- [About this exercise]: Using the entries below, copy out all lines where "will" is found.

- [Record set]:
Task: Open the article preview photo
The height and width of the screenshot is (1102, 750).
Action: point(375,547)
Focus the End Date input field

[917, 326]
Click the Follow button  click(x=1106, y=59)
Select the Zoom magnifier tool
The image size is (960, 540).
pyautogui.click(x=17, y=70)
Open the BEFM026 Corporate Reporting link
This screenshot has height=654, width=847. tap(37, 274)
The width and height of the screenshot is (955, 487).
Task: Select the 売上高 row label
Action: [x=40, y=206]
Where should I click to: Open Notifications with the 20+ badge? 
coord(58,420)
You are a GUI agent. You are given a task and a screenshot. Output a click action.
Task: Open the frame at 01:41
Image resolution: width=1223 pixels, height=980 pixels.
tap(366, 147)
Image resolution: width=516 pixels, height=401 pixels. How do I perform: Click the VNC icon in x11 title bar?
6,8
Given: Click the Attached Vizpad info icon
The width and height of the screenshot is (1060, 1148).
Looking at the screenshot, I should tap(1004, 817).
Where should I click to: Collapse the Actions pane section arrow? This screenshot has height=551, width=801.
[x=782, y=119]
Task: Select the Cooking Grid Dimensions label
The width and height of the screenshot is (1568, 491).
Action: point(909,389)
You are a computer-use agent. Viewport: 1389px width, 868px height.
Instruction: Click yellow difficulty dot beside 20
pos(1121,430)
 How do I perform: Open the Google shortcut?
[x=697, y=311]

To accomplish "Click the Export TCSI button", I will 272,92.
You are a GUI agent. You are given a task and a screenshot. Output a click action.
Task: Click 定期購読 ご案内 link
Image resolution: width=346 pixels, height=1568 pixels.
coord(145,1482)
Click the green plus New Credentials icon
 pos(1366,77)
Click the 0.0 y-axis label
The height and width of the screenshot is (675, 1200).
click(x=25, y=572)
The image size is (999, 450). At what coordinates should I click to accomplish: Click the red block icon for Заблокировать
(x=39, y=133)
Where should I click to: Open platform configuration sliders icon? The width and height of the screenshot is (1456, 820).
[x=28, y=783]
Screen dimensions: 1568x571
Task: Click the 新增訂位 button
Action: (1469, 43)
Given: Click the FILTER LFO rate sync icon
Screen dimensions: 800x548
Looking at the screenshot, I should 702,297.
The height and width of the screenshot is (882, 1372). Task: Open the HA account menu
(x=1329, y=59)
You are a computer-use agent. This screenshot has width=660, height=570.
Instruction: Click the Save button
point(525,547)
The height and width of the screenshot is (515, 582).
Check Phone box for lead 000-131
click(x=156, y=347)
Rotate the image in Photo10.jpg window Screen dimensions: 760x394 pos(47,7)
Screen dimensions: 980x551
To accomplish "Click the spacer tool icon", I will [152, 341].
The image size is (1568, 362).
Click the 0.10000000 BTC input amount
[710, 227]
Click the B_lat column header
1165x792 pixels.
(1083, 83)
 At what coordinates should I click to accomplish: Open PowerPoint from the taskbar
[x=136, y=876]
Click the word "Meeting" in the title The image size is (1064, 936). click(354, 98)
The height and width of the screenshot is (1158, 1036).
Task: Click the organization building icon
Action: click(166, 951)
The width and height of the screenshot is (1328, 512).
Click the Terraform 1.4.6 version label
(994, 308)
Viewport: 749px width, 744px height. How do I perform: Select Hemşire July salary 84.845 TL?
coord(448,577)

- [Task output]:
To accomplish "Click the Export TCSI button", I will 272,92.
To accomplish "Click the spacer tool icon", I will [152, 341].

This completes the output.